2. The method of claim 1 further comprising applying the equalized, crosstalk-canceled HRTFs to generate spatialized sound signals for playback through plural loudspeakers.
3. The method of claim 1 wherein applying equalization comprises applying different amplitude boosts or attenuations to different respective frequency bands.
4. The method of claim 1 wherein sound is generated by plural objects, and calculating and applying includes calculating and applying equalization on a per-object basis.
5. The method of claim 1 wherein determining is based at least in part on table lookup or interpolation, and assumes headphone playback.
6. The method of claim 1 wherein modifying uses a loudspeaker transfer function and solves a linear system model.
7. The method of claim 1 wherein calculating and applying uses a nonlinear analysis which matches human perception better than a linear system model.

§ Source material:

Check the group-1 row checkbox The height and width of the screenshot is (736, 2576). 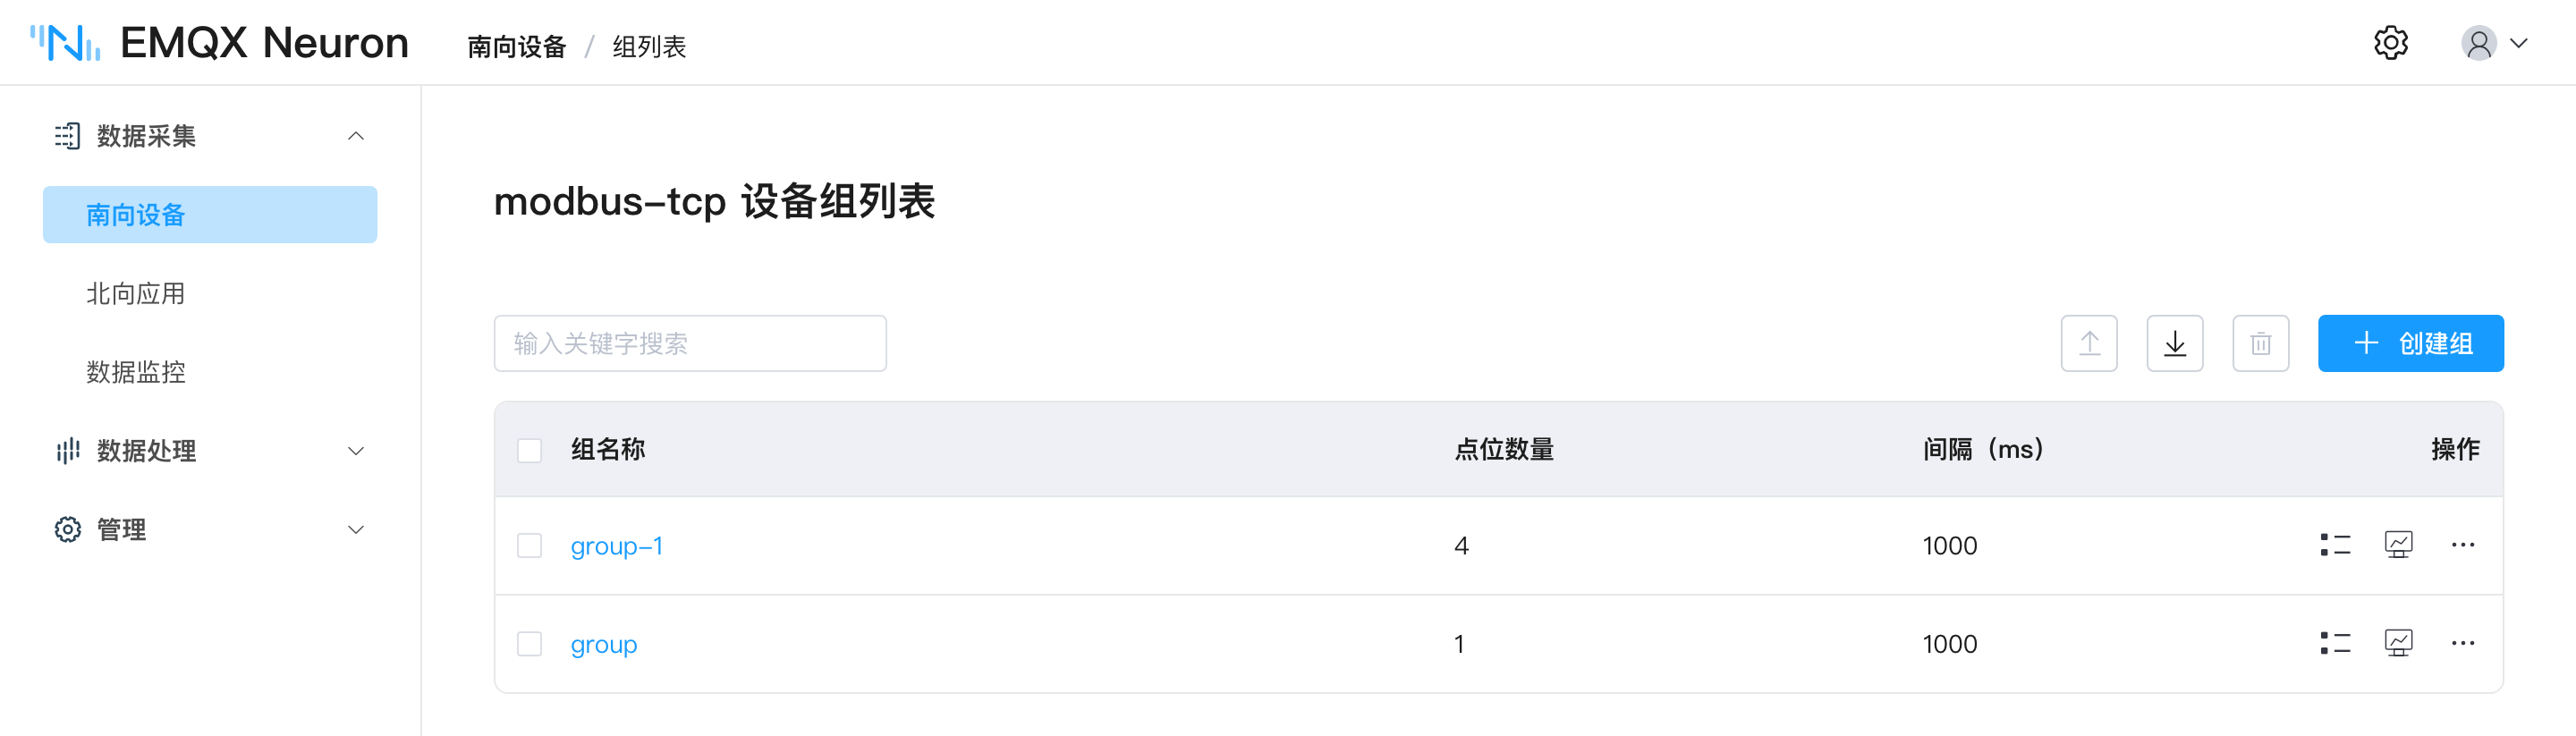529,545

§ Goals:
(a) Do these statements agree with the patent claims? Answer yes or no for each, quoting the words of the claims that decide it.
(i) Claim 4 calculates and applies equalization separately for each object.
(ii) Claim 5 assumes loudspeaker playback.
(iii) In claim 6, modifying uses a nonlinear analysis.
(b) Reproduce the stretch of the patent claims from "3. The method" through "respective frequency bands.".
(c) Answer these questions from the patent claims, one answer per line:
(i) In claim 2, through what are the spatialized sound signals played back?
(ii) In claim 3, what is applied to different respective frequency bands?
(iii) In claim 7, what does the nonlinear analysis match better than a linear system model?

§ Answer list:
(a)
(i) Yes: "calculating and applying equalization on a per-object basis"
(ii) No: "assumes headphone playback"
(iii) No: "modifying uses a loudspeaker transfer function and solves a linear system model"

(b)
3. The method of claim 1 wherein applying equalization comprises applying different amplitude boosts or attenuations to different respective frequency bands.

(c)
(i) Plural loudspeakers
(ii) Different amplitude boosts or attenuations
(iii) Human perception